▸ EXERCISE MATERIALS
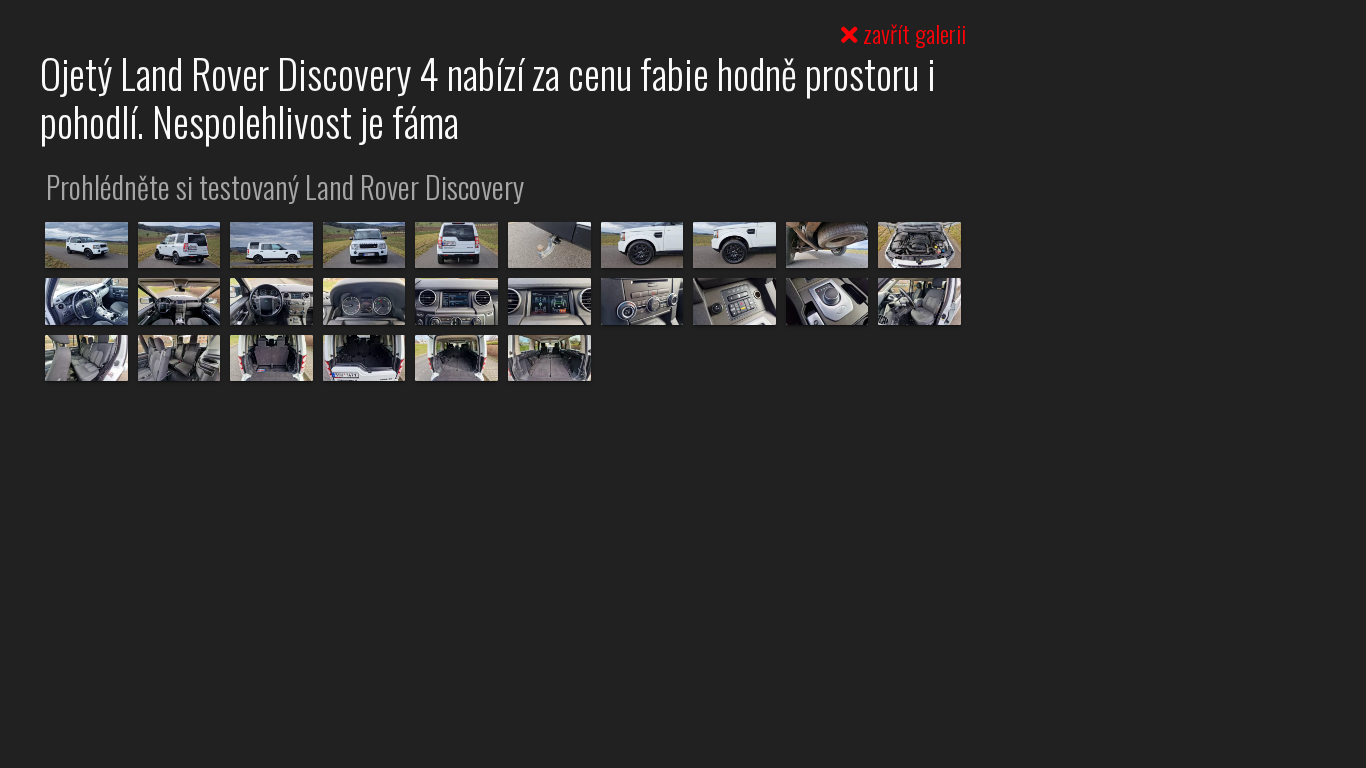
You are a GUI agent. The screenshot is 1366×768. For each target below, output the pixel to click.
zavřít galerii (912, 33)
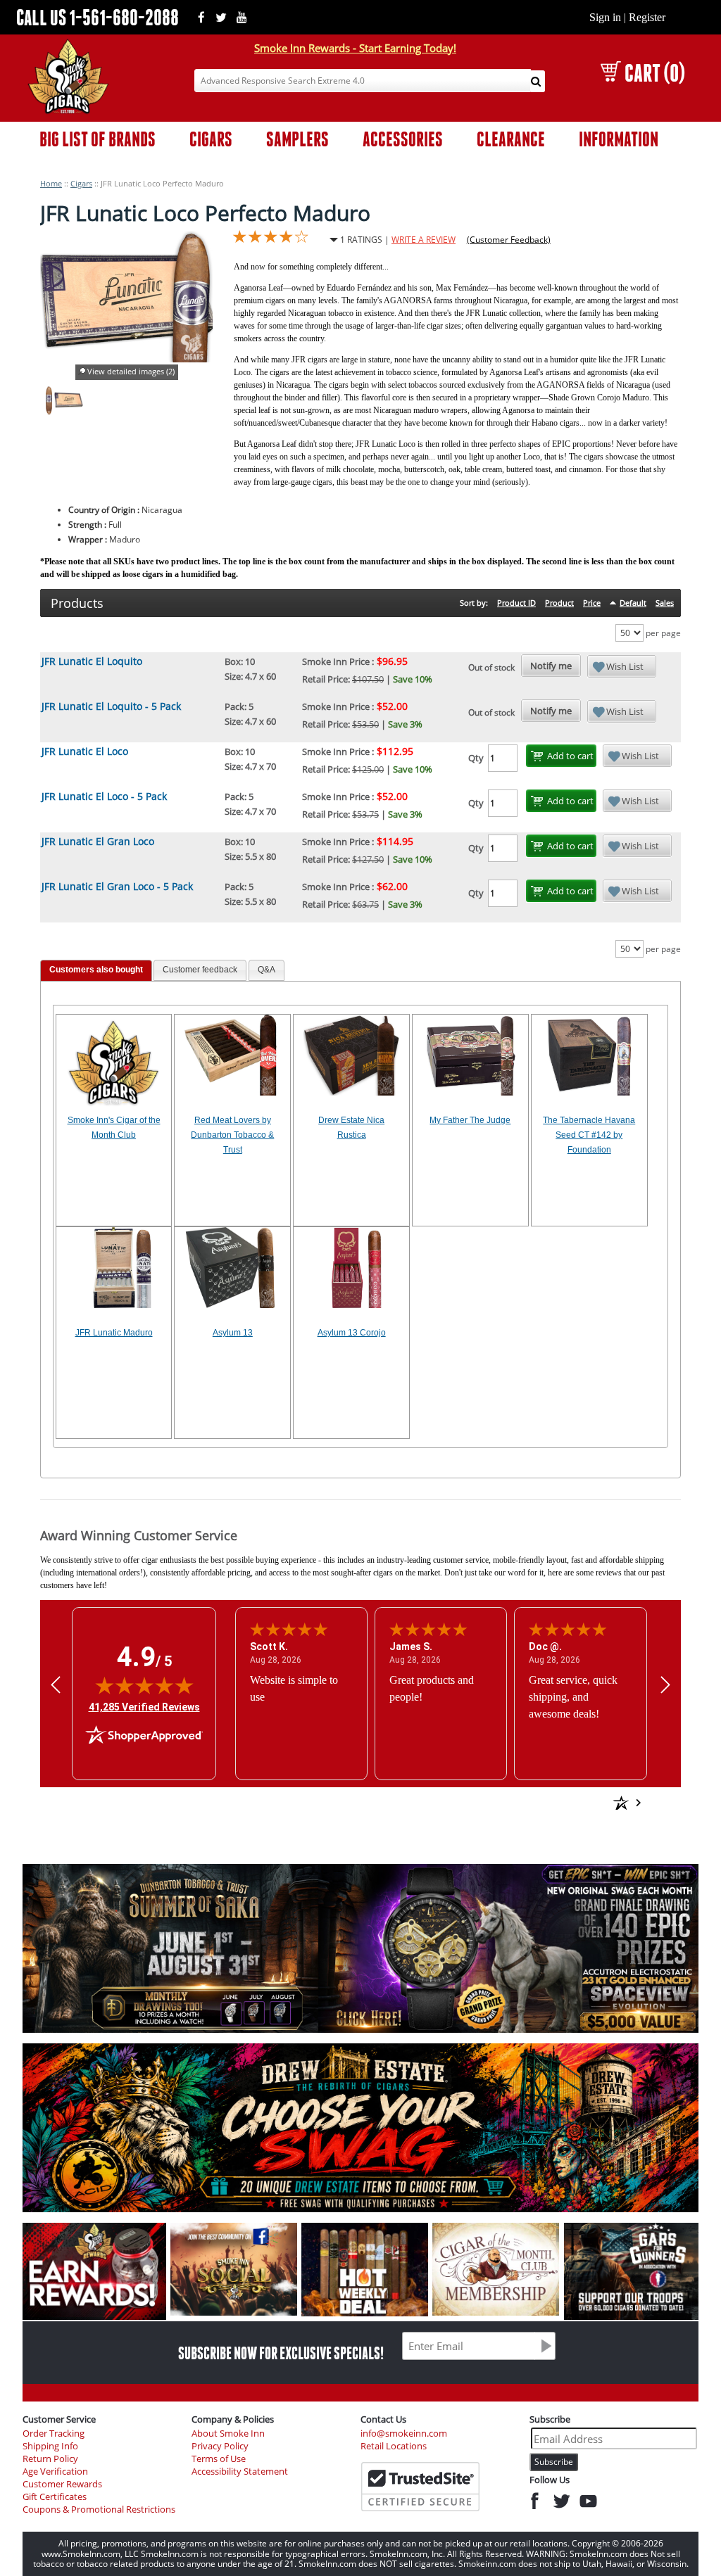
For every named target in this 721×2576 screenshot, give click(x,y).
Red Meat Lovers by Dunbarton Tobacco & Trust (232, 1135)
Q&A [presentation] (266, 970)
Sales (665, 602)
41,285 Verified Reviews (144, 1707)
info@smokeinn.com (403, 2433)
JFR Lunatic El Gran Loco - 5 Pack (117, 886)
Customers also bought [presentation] (96, 970)
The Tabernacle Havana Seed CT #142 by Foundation (589, 1135)
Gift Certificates (55, 2497)
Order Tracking (53, 2433)
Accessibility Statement (240, 2471)
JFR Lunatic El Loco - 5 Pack (104, 796)
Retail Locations (393, 2446)
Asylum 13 (233, 1333)
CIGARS (210, 139)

▸ PROBLEM DETAILS
The line containing "Q&A [presentation] (266, 970)" marks the start. Reproduce it and all lines after it through the end of the listing, exactly and alone.

▸ REPLY TO THE EXERCISE
Q&A [presentation] (266, 970)
Sales (665, 602)
41,285 Verified Reviews (144, 1707)
info@smokeinn.com (403, 2433)
JFR Lunatic El Gran Loco - 5 Pack (117, 886)
Customers also bought [presentation] (96, 970)
The Tabernacle Havana Seed CT #142 by Foundation (589, 1135)
Gift Certificates (55, 2497)
Order Tracking (53, 2433)
Accessibility Statement (240, 2471)
JFR Lunatic El Loco - 5 Pack (104, 796)
Retail Locations (393, 2446)
Asylum 13 (233, 1333)
CIGARS (210, 139)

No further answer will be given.